Though dependent on particular circumstances, in general shorter bursts of loud sounds are more damaging than longer duration of softer sounds. That is why going with some sort of 'averaging' system would be a tragic mistake. This would ignore the very real damage done by peak sounds. My world-renowned ear doctor from Stanford Ear Clinic would back me up on this. He has coached me on how to live with my condition, which is not treatable.
My ear doctor explains that there is a 'threshold' level at which the noise becomes damaging to hearing (in my case, the threshold is much lower than those with a healthy ear). The PEAK noise is almost always the problem.
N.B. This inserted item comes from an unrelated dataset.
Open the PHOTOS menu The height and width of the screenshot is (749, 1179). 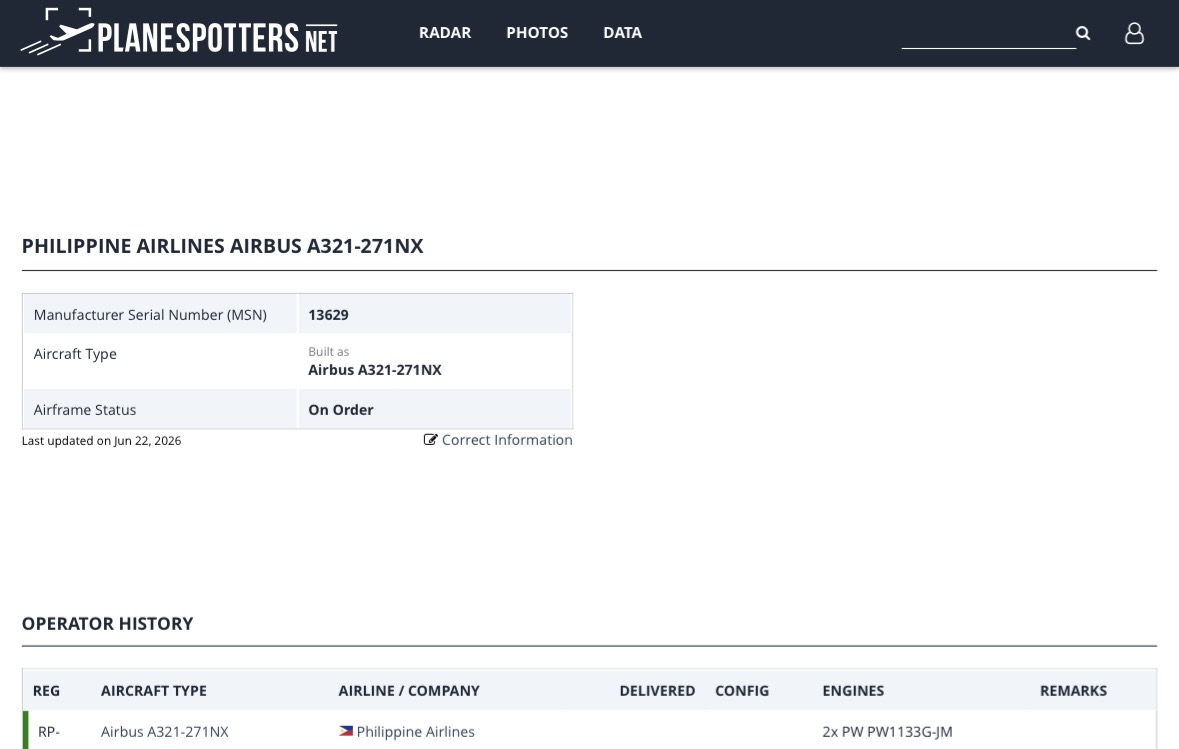pos(537,33)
Therefore, changing the city noise ordinance to consider some AVERAGE measurement as the standard is not only unwise, it is INSANE.
To give an example of how unwise this is, an example everyone can understand - consider train horns. A train horn -- at 100' in front of the horn -- ranges from 96 to 110 db. Even at the low end this is painfully loud, and on the high end can cause ear damage in just a few seconds. But, if you averaged the railroad noise around the tracks over a period of hours, it would show very low AVERAGE noise as over time there are few trains. The PEAK noise is when the damage is done; AVERAGING OVER TIME would FAIL to CATCH the DAMAGING peak sounds.
While I am more bothered by sound than those with healthy hearing, ear disease is rampant and hugely under-diagnosed in this country. There are many people with my condition and many other hearing diseases who are intolerant of various sound conditions. This is not just about an annoyance, it is at times debilitating.
Another thing to consider is that those close to a noise source suffer from the exposure repeatedly and over time. Those adjacent to noise sources are the people who must be considered paramount and above all else. Let's say a nightclub with sub-woofers goes in next door to someone's house. But ON AVERAGE less than 1% of the people in town even hear the noise. The standard must be on how the noise effects those adjacent, not on the fact that 99% of Davis voters never hear it. Another abominable use of 'average' exposure.
I urge the commission, the City, and the Council to retain current noise-ordinance formulas and standards, and reject any attempt to change the noise ordinance to be more allowing of harmful peak noise exposures.